Stark variations to speed enforcement revealed as offences hit 13-year high
New analysis has revealed large differences in the way police forces enforce speed limits and deal with speeding cases as offences hit a 13-year high.
New Department for Transport figures show that in 2016 the number of speeding offences leapt to 2.15 million – compared to 2.07 million in 2004 and 2.13 million in 2005. The volume of offences also represents a rise of over 30% from the total of 1.62 million in 2011 when the data was updated to include figures from drivers attending speed awareness course.
However, research by the RAC Foundation reveals a patchwork approach to detection, with Avon and Somerset constabulary detecting 184,654 speeding offences, while neighbouring Wiltshire – which is reported to have removed all their fixed speed cameras – detected just 989.
And punishment of offenders also showed wide variations. In Nottinghamshire, for example, just 1% of offenders were sent on a speed awareness course, whereas in Durham it was 62%.

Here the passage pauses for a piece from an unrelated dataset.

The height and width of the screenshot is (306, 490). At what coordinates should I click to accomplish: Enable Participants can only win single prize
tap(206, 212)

Steve Gooding, director of the RAC Foundation, said the figures indicated a need for rationale of the variations, but also for evidence as to “whether the more energetic enforcement regimes are correctly targeted and thereby delivering markedly improved road safety”.
IAM RoadSmart also commented on the figures, saying that although some of the increase in the volume of speeding offences has been caused by the change in reporting methods from 2011 onwards – putting offences at a six-year high when the figures are taken into account – speeding still remains a “major safety concern” and needs to be made as socially unacceptable as drinking and driving.

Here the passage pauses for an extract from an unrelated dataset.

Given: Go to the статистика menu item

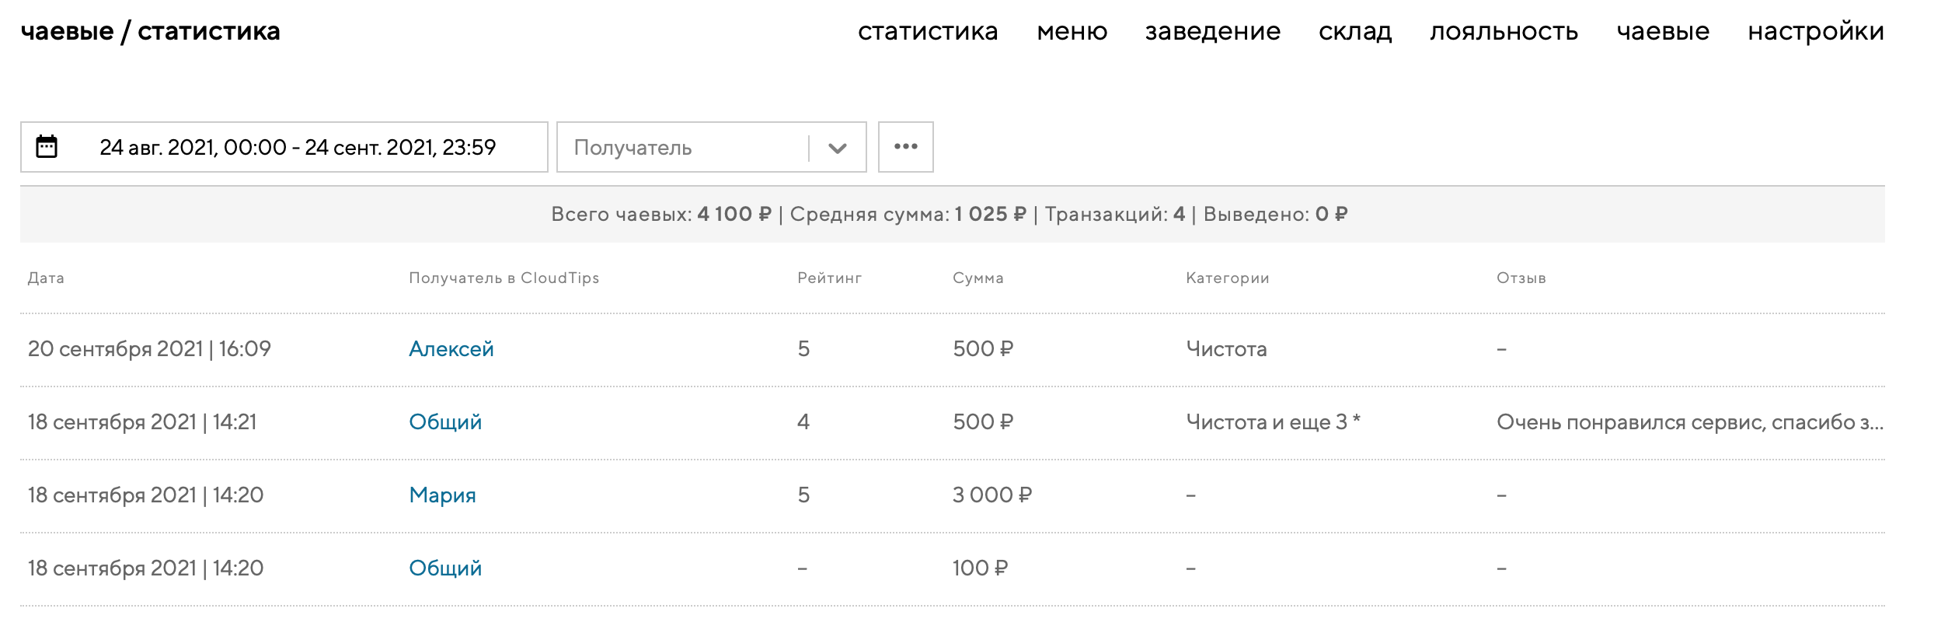Looking at the screenshot, I should 928,31.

Neil Greig, IAM RoadSmart director of policy and research, said: “Resources are still needed for education and publicity campaigns to drive home the message that road safety is as much about taking personal responsibility as it is about new methods of enforcement.”
The same DfT report also shows serious offences such as dangerous driving and careless or drunken driving have fallen from 276,000 to 179,000 over the last six years.
Neil Greig added: “This is a welcome fall but we are concerned that this may be more about the reduction in traffic police numbers rather than any fundamental change in driver behaviour.”